For RVs $X_1, \dots, X_n$ where each $X_i$ is IID and has the PDF $f(x_i; \theta)$, their joint PDF is:

\[f(x_1, \dots, x_n; \theta) \xlongequal{iid} \prod_{i=1}^n f(x_i; \theta)\]

Usually, this joint PDF would be seen as a function of the data $x_1, \dots, x_n$ with the parameters $\theta$ fixed, but likelihood sees this as a function of the parameters $\theta$ given the data $x_1, \dots, x_n$, and we denote:

$$ \mathcal{L}(\theta) = \prod_{i=1}^n f(x_i; \theta) $$

The likelihood is not a probability, and $\theta$ is not a random variable.

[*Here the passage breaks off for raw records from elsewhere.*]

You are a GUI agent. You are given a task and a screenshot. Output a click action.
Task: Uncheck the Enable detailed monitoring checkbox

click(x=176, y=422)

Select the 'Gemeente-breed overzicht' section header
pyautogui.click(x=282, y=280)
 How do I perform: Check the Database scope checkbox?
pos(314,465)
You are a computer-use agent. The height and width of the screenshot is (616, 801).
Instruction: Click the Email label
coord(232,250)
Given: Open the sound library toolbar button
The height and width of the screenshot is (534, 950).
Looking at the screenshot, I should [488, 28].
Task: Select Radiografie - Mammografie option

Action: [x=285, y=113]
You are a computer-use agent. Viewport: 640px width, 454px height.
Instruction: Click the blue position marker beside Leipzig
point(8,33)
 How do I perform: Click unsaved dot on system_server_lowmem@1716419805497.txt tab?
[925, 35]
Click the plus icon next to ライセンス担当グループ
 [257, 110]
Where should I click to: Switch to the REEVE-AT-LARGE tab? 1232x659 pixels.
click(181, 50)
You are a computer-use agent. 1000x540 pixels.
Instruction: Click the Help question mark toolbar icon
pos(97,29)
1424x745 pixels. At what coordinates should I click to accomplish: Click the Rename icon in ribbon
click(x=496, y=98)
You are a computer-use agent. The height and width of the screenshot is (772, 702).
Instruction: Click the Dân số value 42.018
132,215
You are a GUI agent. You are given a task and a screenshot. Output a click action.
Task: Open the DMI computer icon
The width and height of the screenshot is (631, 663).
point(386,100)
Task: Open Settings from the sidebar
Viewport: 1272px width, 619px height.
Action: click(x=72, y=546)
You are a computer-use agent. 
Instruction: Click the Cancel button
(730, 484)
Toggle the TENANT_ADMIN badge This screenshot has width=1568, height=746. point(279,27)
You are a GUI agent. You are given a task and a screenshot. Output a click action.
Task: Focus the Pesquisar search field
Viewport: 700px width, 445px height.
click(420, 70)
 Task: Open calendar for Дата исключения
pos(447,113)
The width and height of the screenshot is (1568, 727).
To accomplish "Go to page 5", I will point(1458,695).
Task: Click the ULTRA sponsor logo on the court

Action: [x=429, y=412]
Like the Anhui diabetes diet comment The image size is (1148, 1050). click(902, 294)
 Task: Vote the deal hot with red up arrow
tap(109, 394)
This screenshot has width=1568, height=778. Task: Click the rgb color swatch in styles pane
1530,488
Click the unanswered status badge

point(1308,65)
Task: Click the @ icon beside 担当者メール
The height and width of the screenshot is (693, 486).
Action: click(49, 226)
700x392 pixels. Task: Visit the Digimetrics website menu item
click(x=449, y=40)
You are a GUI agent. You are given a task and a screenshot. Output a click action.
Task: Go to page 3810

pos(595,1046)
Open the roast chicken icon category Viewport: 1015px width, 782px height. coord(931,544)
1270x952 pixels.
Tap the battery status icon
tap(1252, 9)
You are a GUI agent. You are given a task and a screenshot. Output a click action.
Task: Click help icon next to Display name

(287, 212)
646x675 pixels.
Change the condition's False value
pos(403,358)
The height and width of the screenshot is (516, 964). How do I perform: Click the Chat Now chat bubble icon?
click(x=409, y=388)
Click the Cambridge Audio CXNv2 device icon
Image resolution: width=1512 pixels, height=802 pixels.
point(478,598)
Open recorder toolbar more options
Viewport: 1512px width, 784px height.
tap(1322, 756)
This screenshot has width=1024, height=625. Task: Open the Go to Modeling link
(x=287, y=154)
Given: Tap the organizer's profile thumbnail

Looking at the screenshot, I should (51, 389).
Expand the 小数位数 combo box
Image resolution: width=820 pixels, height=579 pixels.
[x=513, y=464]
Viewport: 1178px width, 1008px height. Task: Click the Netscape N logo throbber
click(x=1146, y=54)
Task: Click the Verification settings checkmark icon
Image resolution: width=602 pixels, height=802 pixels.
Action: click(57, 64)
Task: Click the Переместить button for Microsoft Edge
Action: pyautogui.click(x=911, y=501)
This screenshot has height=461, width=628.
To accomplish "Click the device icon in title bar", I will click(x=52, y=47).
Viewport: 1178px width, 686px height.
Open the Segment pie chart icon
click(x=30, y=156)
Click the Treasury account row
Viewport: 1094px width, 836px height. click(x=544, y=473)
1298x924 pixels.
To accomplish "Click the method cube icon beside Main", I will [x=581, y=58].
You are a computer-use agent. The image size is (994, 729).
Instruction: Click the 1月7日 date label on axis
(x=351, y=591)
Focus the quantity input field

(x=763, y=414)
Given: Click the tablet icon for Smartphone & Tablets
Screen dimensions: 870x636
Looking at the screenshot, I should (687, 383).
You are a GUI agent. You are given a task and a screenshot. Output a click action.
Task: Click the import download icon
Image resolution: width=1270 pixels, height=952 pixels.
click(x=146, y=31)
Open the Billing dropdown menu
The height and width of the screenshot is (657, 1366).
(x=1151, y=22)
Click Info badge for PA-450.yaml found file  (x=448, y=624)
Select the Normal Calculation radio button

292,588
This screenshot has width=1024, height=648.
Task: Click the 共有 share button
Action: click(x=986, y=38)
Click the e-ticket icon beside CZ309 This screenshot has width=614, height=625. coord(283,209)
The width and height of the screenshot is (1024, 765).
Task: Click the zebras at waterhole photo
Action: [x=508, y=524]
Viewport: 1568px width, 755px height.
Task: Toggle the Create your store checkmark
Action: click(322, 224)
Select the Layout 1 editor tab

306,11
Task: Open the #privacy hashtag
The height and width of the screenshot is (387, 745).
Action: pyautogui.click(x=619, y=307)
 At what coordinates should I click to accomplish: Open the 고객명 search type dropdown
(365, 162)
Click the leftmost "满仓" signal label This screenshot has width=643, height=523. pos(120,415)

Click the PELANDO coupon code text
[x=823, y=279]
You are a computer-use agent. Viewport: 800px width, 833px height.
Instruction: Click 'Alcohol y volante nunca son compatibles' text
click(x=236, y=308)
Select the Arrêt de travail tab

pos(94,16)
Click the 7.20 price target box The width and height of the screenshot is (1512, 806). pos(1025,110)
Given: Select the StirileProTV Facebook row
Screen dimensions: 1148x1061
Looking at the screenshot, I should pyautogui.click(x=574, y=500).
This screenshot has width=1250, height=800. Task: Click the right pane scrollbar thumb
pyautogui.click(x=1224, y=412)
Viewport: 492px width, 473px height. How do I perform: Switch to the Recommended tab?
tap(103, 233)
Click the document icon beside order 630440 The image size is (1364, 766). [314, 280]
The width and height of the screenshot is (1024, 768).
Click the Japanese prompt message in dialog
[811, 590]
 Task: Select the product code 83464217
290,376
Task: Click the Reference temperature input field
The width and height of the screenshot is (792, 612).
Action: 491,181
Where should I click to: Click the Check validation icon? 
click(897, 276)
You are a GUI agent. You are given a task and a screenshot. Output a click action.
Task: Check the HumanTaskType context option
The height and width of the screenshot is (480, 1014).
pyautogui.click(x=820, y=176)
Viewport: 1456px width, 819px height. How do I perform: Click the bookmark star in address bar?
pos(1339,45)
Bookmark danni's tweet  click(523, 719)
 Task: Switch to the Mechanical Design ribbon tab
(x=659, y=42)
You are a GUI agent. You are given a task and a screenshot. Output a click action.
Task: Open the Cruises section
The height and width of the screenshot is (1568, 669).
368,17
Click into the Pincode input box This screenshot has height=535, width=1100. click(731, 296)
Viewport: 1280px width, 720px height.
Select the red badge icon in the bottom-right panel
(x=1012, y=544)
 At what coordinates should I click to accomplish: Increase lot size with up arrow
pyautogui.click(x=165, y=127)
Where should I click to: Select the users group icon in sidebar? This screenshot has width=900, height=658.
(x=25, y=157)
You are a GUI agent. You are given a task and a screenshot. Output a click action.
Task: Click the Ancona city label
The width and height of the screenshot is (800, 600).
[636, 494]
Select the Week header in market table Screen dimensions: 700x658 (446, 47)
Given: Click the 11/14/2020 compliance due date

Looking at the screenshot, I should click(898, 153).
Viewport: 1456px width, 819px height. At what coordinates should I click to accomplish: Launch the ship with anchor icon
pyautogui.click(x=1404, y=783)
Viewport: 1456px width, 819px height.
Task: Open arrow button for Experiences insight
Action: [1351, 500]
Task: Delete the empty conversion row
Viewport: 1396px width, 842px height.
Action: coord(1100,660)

Maximum Likelihood Estimation (MLE)

Our goal is to find the parameter $\theta$ that maximizes the likelihood function $\mathcal{L}(\theta)$.

So given the data $x_1, \dots, x_n$, we’re trying to find the parameter that makes the generation of this data most likely.

Log-Likelihood

Maximizing the likelihood is equivalent to maximizing the log-likelihood:

$$ \ell(\theta) = \log \mathcal{L}(\theta) = \sum_{i=1}^n \log f(x_i; \theta) $$

because the log function is monotonically increasing.

Example with Bernoulli Distribution

Let $X_1, \dots, X_n \sim \text{Bernoulli}(p)$.

The likelihood function is:

\[\begin{align*} \mathcal{L}(p) &= \prod_{i=1}^n \Pr(X_i = x_i; p) \\[1em] &= \prod_{i=1}^n p^{x_i} (1-p)^{1-x_i} \\[1em] &= p^{\sum_{i=1}^n x_i} (1-p)^{\sum_{i=1}^n (1-x_i)} \end{align*}\]

The log-likelihood function is:

\[\begin{align*} \ell(p) &= \log \mathcal{L}(p) \\[1em] &= \sum_{i=1}^n x_i \log p + \sum_{i=1}^n (1-x_i) \log (1-p) \end{align*}\]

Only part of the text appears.